Timothy Graham (1958 - 6 September 2015) was from Holloway, London of Irish/Scots parentage and the son of John Graham. In his own right, he was a British, RTS Award-winning TV Producer, journalist, former television presenter, chairman and founder of Soho-based Fin London.

==Television career==

Graham began his TV career as a researcher on ITV show Number 73 (1983–1984) and became its music associate (1985). He worked on two series of Tyne Tees' The Tube, before becoming presenter on Channel 4's BAFTA-winning Wired (1988), working with artists including Elton John, Miles Davis, Paul Weller, Nina Simone, Johnny Cash, Al Green and Iggy Pop.

He also co-devised BBC Children's series What's That Noise!, which won a Royal Television Society Children's Entertainment Award in 1992.

In 1997, Tim was promoted to deputy editor of cable and satellite channel Granada Talk TV.
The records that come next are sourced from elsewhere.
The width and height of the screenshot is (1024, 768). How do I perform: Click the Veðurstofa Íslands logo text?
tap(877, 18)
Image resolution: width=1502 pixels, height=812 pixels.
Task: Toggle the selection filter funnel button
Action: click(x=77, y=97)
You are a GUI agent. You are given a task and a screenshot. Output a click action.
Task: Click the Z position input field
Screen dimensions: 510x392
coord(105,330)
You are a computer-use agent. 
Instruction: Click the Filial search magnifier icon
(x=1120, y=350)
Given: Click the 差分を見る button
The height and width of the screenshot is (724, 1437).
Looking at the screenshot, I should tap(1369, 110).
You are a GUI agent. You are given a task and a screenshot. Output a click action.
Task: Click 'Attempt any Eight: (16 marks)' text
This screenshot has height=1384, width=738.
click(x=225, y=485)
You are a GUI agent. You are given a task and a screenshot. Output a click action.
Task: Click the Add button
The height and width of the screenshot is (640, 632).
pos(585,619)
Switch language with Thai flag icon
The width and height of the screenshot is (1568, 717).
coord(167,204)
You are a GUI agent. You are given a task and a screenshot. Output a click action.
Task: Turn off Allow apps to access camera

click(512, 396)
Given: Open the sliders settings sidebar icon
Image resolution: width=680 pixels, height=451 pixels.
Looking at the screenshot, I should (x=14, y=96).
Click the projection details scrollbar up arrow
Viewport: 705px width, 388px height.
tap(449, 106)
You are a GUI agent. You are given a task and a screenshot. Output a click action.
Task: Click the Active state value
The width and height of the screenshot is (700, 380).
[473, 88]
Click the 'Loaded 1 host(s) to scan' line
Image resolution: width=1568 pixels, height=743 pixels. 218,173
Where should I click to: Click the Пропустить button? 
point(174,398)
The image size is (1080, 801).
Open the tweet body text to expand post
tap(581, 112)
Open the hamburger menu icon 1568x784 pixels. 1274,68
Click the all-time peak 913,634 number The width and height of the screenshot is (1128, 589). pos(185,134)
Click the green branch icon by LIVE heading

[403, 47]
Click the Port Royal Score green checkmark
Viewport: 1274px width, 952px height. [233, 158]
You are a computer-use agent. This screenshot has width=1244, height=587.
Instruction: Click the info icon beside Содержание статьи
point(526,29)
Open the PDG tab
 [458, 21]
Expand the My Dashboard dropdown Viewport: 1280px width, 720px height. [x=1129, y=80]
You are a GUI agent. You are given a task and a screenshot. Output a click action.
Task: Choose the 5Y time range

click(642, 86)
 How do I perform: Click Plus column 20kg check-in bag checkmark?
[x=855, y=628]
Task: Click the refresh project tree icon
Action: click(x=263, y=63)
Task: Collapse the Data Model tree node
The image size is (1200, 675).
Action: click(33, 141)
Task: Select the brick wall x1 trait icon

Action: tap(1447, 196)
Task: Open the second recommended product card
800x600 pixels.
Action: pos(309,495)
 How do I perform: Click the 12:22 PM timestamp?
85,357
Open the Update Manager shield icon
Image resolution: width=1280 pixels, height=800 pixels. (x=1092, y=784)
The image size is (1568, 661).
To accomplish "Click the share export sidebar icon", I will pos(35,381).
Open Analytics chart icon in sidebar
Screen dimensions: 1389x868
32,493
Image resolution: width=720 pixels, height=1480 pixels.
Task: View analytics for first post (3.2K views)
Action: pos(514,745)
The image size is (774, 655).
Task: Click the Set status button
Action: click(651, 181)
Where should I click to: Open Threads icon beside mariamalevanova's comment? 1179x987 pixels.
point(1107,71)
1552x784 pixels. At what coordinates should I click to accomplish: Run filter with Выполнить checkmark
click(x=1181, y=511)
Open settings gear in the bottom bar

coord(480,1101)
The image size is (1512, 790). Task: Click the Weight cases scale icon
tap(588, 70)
At LWT, Graham executive-produced shows including Gordon Ramsay's Beyond Boiling Point (2000), having produced the chef's first television series Boiling Point (1999), including its pilot episode for Channel 4.

In early 2001, Tim was promoted to Deputy Managing Director of LWT's digital unit The Lab - having formed its start-up team as Head of Development. He headed-up shows including The End of the Week Show, a topical discussion programme with Mariella Frostrup and created the first series of ITV's The Borough, which was awarded special commendation by the ITC.

Later producing work included A Place in the Sun and, at his own production company, exec'ing the lead episode of Megafactories Series 5 for National Geographic Channel which aired in over 66 countries worldwide.

==Music Journalism & Writing career==

Tim began his media career as an Arts/Music writer for pop culture magazines including BLITZ, Melody Maker and Hot Press. For radio, he produced the Radio 1 Doing the Business documentary 'The Glass Ceiling', about women in the music business.

Graham wrote poetry for a number of audio books, including Cricket: A Sport in Verse which features his work Mantra of the Beast and Beirut Wedding Poem.

==Voiceover career==

Tim voiced a number of commercials, including Guerlain for ITV, Rimmel and Siemens.